Medals key to judo lottery support
The remaining members of Britain’s judo team are fighting for the future lottery funding of the sport after both middleweights Graeme Randall, the world champion, and Karen Roberts failed to get medals yesterday.
Although the official prediction for these Games was that Britain would get one bronze medal, a second is necessary to ensure that the sport is entitled to increased support.
Four medals were won at the 1999 world championships when Roberts finished third and Randall first. It was here that the Scotsman produced a superb display of attacking verve in Birmingham to become only the second Briton after Neil Adams ever to take a men’s title. But yesterday he was lacklustre.
Randall started well by uprooting Abdessalem Arous, of Tunisia, with a double leg-grab. It was just the sort of bout a competitor needs in the opening round to give him confidence and sharpen his reflexes, but without excessively tiring him. In the next contest, he met Kazem Sarikhani, of Iran, the Asian champion with the days long gone in judo when someone from a country such as Iran would automatically be regarded as a welcome opponent. To be champion of that continent means you have battled past the representatives of Japan and the two Koreas, three of the strongest nations in the world.
Randall began with two attempts at leg-grabs and then dumped his opponent on the mat with a hip throw for a knock-down. The Iranian was having problems with Randall’s mauling style and conceded a point for incorrect holding. But from that moment the contest slipped away from the world champion. Randall was also penalised for defensive holding and then conceded another passivity point. When both fighters were then penalised simultanously for passivity, Randall was disqualified for having acquired three adverse points.
Randall said afterwards: "I cannot recall ever losing on passivity before. I had seen videos of him and knew what he was going to do. I felt I had the contest sewn up but Sarikhani got ahead and then closed the contest down."
"I am not retiring because of one bad tournament but first I am going home to Edinburgh to watch my baby born, get married and finish my degree."

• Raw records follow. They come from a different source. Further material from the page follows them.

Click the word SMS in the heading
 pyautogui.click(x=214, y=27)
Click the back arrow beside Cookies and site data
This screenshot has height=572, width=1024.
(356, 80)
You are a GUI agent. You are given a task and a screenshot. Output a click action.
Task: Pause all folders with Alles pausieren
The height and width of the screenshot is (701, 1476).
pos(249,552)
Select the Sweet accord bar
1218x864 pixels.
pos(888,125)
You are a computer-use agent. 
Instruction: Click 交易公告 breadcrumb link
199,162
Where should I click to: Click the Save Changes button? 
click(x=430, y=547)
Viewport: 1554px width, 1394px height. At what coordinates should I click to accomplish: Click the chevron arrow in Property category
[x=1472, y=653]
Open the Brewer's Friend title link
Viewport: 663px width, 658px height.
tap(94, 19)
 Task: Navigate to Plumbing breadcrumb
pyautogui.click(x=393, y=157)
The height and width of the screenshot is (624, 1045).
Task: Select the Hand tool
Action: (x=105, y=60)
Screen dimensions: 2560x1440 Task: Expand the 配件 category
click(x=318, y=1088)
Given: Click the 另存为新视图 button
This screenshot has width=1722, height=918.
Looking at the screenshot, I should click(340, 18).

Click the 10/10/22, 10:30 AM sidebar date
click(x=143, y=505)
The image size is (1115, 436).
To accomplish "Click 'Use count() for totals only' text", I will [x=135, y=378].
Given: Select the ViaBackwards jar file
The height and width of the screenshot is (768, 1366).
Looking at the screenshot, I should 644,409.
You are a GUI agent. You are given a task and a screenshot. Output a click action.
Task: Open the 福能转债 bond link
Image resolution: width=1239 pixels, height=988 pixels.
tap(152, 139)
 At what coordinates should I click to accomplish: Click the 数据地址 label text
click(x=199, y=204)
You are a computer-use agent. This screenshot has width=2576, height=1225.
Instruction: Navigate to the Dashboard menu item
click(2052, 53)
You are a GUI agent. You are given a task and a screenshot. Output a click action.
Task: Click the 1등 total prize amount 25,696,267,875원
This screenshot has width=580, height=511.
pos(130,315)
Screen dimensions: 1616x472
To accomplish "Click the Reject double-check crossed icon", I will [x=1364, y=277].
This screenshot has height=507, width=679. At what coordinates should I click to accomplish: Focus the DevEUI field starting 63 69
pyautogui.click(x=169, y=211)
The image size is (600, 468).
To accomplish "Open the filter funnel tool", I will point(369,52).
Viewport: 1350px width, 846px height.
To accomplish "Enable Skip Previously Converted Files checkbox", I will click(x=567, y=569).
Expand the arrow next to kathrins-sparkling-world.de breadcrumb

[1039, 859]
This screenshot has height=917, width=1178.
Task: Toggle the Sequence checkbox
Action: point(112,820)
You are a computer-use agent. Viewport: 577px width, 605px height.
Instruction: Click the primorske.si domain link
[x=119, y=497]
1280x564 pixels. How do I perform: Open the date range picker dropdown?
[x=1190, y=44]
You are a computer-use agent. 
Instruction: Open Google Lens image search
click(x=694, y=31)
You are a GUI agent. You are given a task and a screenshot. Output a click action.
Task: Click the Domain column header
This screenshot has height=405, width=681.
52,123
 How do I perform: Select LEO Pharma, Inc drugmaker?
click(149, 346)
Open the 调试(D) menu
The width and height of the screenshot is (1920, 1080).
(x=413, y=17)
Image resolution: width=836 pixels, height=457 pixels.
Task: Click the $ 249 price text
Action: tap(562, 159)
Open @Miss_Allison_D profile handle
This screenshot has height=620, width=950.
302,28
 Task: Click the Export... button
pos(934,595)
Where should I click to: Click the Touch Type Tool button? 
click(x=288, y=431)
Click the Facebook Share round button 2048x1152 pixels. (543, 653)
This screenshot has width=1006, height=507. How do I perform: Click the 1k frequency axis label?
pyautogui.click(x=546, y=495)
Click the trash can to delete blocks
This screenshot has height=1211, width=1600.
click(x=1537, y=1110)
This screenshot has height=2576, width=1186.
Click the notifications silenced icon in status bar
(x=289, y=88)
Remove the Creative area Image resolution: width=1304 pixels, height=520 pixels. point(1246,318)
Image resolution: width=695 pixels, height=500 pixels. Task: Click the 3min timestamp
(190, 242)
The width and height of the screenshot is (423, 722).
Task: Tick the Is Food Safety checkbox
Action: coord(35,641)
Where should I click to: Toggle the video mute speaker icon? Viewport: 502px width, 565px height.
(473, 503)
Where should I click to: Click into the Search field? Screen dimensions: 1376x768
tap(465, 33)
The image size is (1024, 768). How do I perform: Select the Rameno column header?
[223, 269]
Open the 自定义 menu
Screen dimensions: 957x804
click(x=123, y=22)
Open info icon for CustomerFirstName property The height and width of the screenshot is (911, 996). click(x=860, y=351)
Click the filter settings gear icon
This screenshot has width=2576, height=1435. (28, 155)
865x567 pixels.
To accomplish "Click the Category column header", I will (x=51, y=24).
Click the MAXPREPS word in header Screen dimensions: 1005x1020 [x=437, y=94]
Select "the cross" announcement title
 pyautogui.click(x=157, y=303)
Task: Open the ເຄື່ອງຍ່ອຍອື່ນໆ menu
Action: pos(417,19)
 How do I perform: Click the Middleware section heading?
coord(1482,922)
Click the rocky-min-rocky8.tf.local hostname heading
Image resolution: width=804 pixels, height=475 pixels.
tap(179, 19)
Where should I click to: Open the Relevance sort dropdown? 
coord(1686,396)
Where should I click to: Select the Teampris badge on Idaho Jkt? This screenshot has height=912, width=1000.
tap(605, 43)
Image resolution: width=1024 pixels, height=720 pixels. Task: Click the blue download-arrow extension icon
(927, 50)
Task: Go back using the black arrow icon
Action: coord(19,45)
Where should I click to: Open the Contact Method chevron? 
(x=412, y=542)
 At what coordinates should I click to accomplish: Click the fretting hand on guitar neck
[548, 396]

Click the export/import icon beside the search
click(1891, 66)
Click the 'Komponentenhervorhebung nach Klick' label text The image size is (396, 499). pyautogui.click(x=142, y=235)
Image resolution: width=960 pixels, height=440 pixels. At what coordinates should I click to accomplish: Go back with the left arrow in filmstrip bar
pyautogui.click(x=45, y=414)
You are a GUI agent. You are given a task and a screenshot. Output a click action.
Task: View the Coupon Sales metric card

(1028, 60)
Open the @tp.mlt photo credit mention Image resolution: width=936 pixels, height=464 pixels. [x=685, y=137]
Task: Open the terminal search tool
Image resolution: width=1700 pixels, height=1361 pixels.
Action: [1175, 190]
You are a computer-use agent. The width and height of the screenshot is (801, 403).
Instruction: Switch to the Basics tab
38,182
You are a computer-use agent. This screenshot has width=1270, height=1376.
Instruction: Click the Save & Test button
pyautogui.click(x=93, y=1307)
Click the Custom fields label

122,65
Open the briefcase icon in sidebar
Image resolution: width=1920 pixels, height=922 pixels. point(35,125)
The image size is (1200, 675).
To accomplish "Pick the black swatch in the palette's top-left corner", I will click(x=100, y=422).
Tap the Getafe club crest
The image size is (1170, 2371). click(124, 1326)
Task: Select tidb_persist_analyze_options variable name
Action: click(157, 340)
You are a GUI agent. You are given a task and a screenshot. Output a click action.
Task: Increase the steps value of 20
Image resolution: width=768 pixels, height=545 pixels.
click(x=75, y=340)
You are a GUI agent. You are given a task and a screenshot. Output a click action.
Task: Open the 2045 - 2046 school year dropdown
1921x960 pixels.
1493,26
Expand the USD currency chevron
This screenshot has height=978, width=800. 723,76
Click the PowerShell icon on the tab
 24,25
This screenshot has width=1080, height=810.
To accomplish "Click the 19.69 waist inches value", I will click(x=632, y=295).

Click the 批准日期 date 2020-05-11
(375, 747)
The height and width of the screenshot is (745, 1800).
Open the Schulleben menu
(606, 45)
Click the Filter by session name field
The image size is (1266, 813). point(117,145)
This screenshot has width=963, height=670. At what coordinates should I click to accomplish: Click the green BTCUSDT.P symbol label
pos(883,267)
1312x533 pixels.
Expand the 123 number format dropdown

Udo Quellmalz, Britain’s performance director, said: "The Iranian’s only idea was to make Graeme look passive. It was not attractive judo. He did not try to throw Graeme and sometimes you cannot find your way past an opponent."
Roberts, 23, had also began brightly, surprisingly beating Kenia Rodriguez, of Cuba. However, she was then defeated on a unanimous decision by Anja Von Rekowski, of Germany, before being held down in her first bout in the repechage by Saida Dhari, of Tunisia, to whom she had lost in the Belarus tournament last month.